Save all files in Visual Studio project as UTF-8
I wonder if it's possible to save all files in a Visual Studio 2008 project into a specific character encoding. I got a solution with mixed encodings and I want to make them all the same (UTF-8 with signature).
I know how to save single files, but how about all files in a project?
Since you're already in Visual Studio, why not just simply write the code?
foreach (var f in new DirectoryInfo(@"...").GetFiles("*.cs", SearchOption.AllDirectories)) {
string s = File.ReadAllText(f.FullName);
File.WriteAllText (f.FullName, s, Encoding.UTF8);
}
Only three lines of code! I'm sure you can write this in less than a minute :-)
This may be of some help.
link removed due to original reference being defaced by spam site.

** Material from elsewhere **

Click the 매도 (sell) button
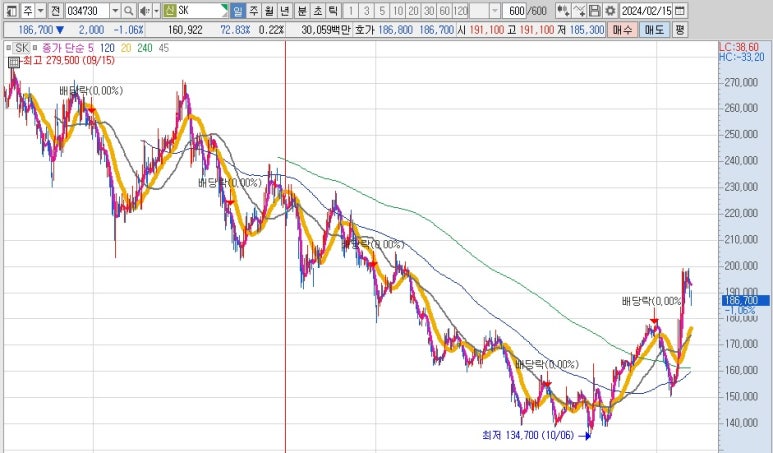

Short version: edit one file, select File -> Advanced Save Options. Instead of changing UTF-8 to Ascii, change it to UTF-8. Edit: Make sure you select the option that says no byte-order-marker (BOM)

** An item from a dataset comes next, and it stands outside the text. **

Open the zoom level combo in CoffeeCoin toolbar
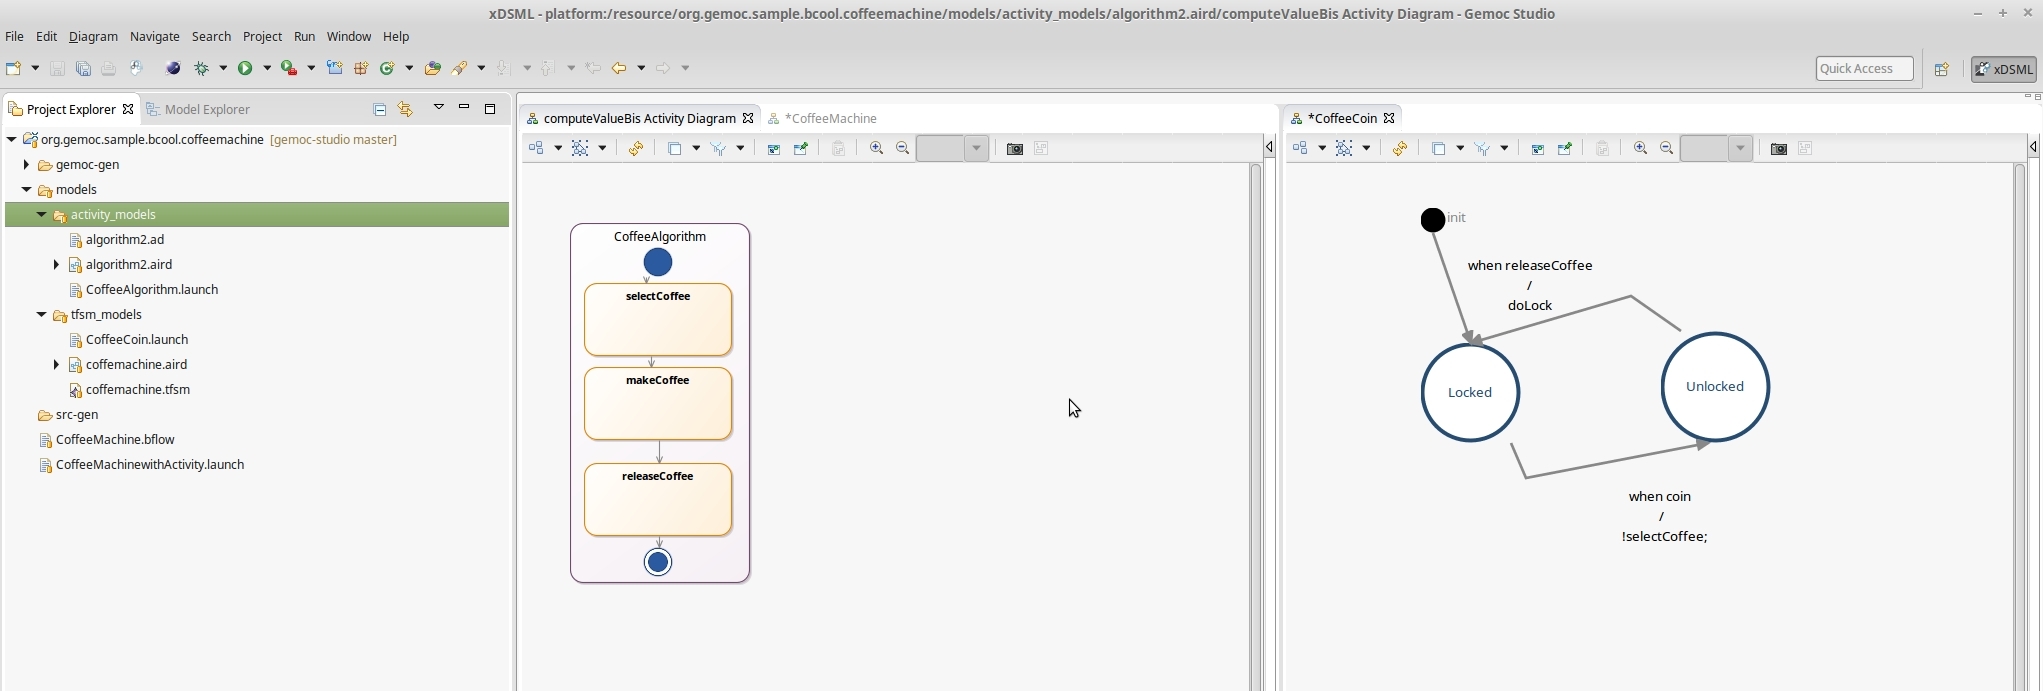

Set code page & hit ok. It seems to persist just past the current file.
In case you need to do this in PowerShell, here is my little move:
Function Write-Utf8([string] $path, [string] $filter='*.*')
{
[IO.SearchOption] $option = [IO.SearchOption]::AllDirectories;
[String[]] $files = [IO.Directory]::GetFiles((Get-Item $path).FullName, $filter, $option);
foreach($file in $files)
{
"Writing $file...";
[String]$s = [IO.File]::ReadAllText($file);
[IO.File]::WriteAllText($file, $s, [Text.Encoding]::UTF8);
}
}
I would convert the files programmatically (outside VS), e.g. using a Python script:
import glob, codecs
for f in glob.glob("*.py"):
data = open("f", "rb").read()
if data.startswith(codecs.BOM_UTF8):
# Already UTF-8
continue
# else assume ANSI code page
data = data.decode("mbcs")
data = codecs.BOM_UTF8 + data.encode("utf-8")

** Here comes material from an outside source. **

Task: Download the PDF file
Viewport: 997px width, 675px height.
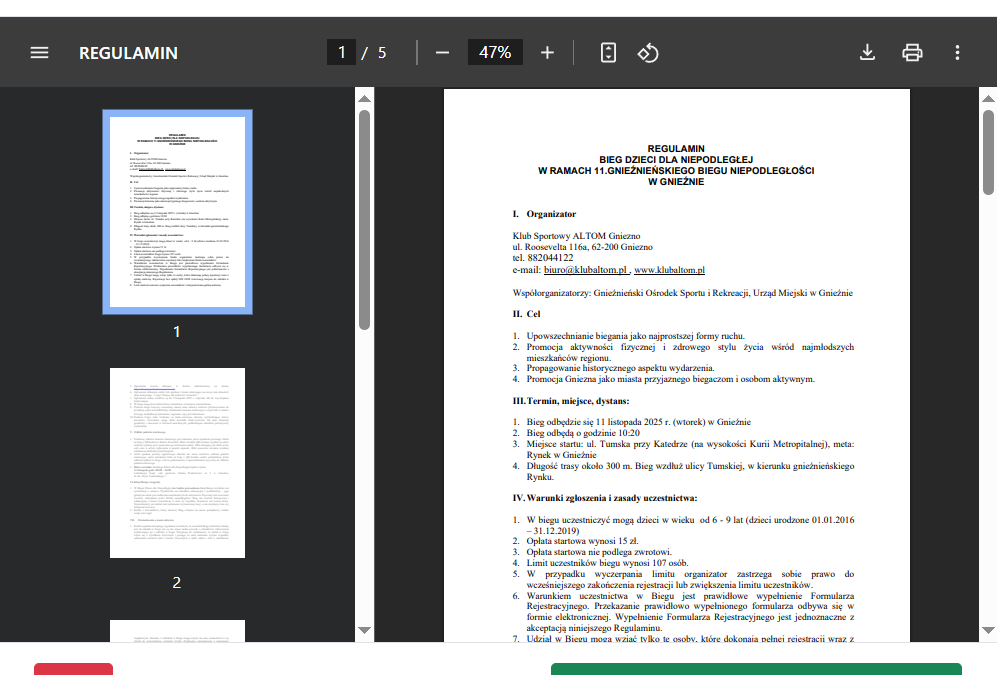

open("f", "wb").write(data)
This assumes all files not in "UTF-8 with signature" are in the ANSI code page - this is the same what VS 2008 apparently also assumes. If you know that some files have yet different encodings, you would have to specify what these encodings are.
Using C#:
1) Create a new ConsoleApplication, then install Mozilla Universal Charset Detector
2) Run code:
static void Main(string[] args)
{
const string targetEncoding = "utf-8";
foreach (var f in new DirectoryInfo(@"<your project's path>").GetFiles("*.cs", SearchOption.AllDirectories))
{
var fileEnc = GetEncoding(f.FullName);
if (fileEnc != null && !string.Equals(fileEnc, targetEncoding, StringComparison.OrdinalIgnoreCase))
{
var str = File.ReadAllText(f.FullName, Encoding.GetEncoding(fileEnc));
File.WriteAllText(f.FullName, str, Encoding.GetEncoding(targetEncoding));
}
}
Console.WriteLine("Done.");
Console.ReadKey();
}
private static string GetEncoding(string filename)
{
using (var fs = File.OpenRead(filename))
{
var cdet = new Ude.CharsetDetector();
cdet.Feed(fs);
cdet.DataEnd();
if (cdet.Charset != null)
Console.WriteLine("Charset: {0}, confidence: {1} : " + filename, cdet.Charset, cdet.Confidence);
else
Console.WriteLine("Detection failed: " + filename);
return cdet.Charset;
}
}